Il avait parcouru la moitié du chemin quand il entendit une voix, derrière lui :
— Monsieur ? Monsieur ? Tout va bien ? Vous avez besoin d’aide ?
Ignorant la voix, Torres poursuivit son chemin. C’était un truc. Un truc pour l’empêcher de trouver l’aide dont il avait besoin.
— Monsieur ? fit la voix, désormais grinçante. Je vous demande d’arrêter, nous devons parler.
Torres pivota – beaucoup plus vite qu’il n’aurait souhaité, vu la douleur intolérable dans son ventre – et se retrouva en face d’un autre salopard de rebelle. L’homme avait la main posée sur l’arme qui pendait à sa ceinture. Torres ne reconnaissait pas vraiment l’uniforme que portait le bougnoule, mais il l’avait sans doute volé sur le cadavre d’un soldat américain.
C’était bien un piège .
Ils allaient le prendre en otage, le torturer et lui couper la tête. C’est ainsi que procédaient ces cinglés. Les yeux de Torres lancèrent des éclairs. A trente mètres de lui – trop loin pour qu’il fasse autre chose que lui tirer dessus – un homme plus jeune pointait un téléphone portable droit vers lui. Ils avaient commencé à filmer leur vidéo de prise d’otage. Il eut envie de descendre ce salaud, mais son capitaine lui avait ordonné de n’utiliser son arme qu’en cas de danger immédiat. Ou était-ce quelqu’un d’autre ? Il ne s’en souvenait pas. Mais il savait qu’il devait obéir aux ordres, dans la mesure du possible.
Il sentit une autre présence et se retourna. Un autre homme se dirigeait vers lui. Son déguisement consistait en un jean, des baskets et un polo. Bon Dieu. Ils lui en avaient envoyé toute une équipe.
Il devait agir, ou il était foutu.
Il avança une main, paume vers le haut, dans un geste de soumission, mais en même temps il fit deux pas vers la gauche.
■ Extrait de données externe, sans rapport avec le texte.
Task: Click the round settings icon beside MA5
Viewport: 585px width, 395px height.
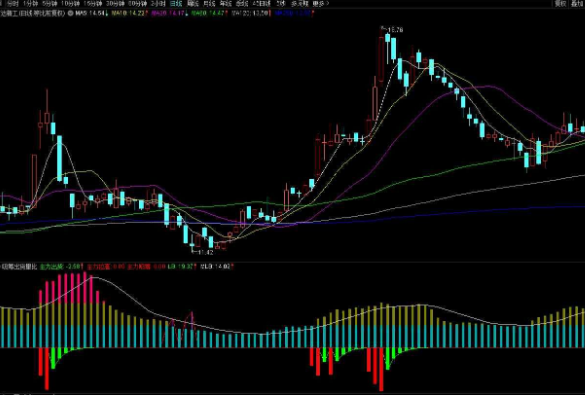Action: coord(71,13)

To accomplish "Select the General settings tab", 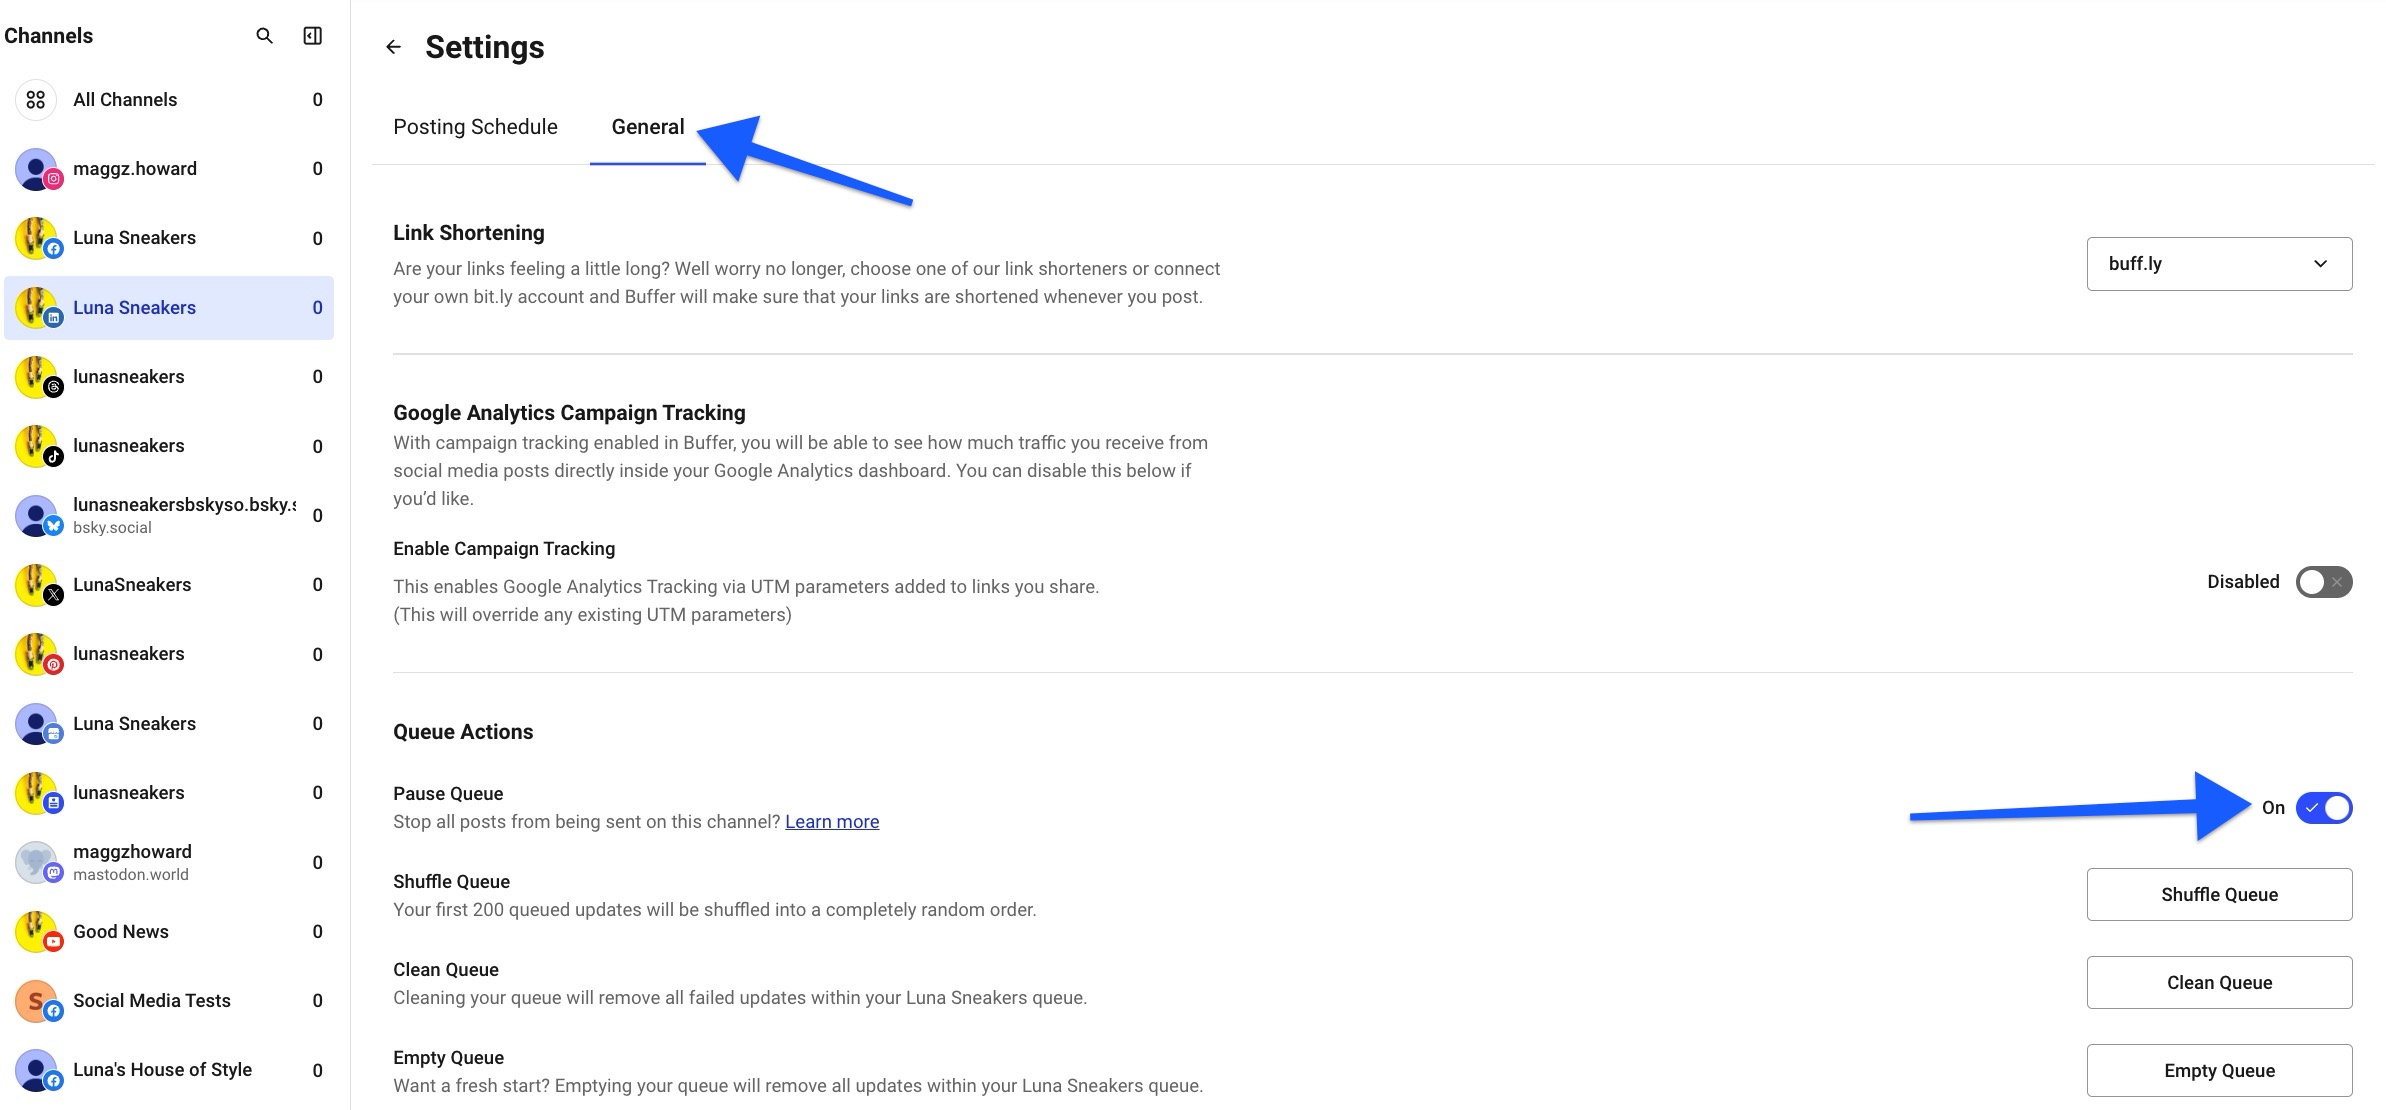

Au moment où le type en polo se trouva à sa hauteur, il l’attrapa par le col et sortit son pistolet qu’il pressa sur le crâne du rebelle.
— Restez où vous êtes ! hurla-t-il. Bordel, que personne ne s’approche de moi !
Le rebelle avec le faux uniforme avait déjà sorti son arme qu’il pointait sur Torres, mais celui-ci avait le dessus, maintenant. Il recula en direction du CVS en entraînant son otage, de plus en plus vite à chaque seconde, en dépit de la douleur lancinante dans son crâne et de la brûlure à l’estomac. Quand il jeta un regard vers le rebelle – qui n’avançait plus –, il vit que les yeux du salopard étaient jaunes et que des cornes jaillissaient de son crâne. Il cligna des yeux et secoua la tête. Mais, quand il ouvrit à nouveau les yeux, les cornes étaient toujours là, luisant comme de l’obsidienne noire, pointues et menaçantes. Le visage couvert de sueur, Torres se mit à hurler « Non ! », et repoussa son otage. Celui-ci se sauva, non sans avoir jeté un regard en coin vers Torres… il avait lui aussi les yeux jaunes et des cornes, et sa bouche ouverte révéla une rangée de crocs ignobles et une langue fourchue qui s’agitait furieusement.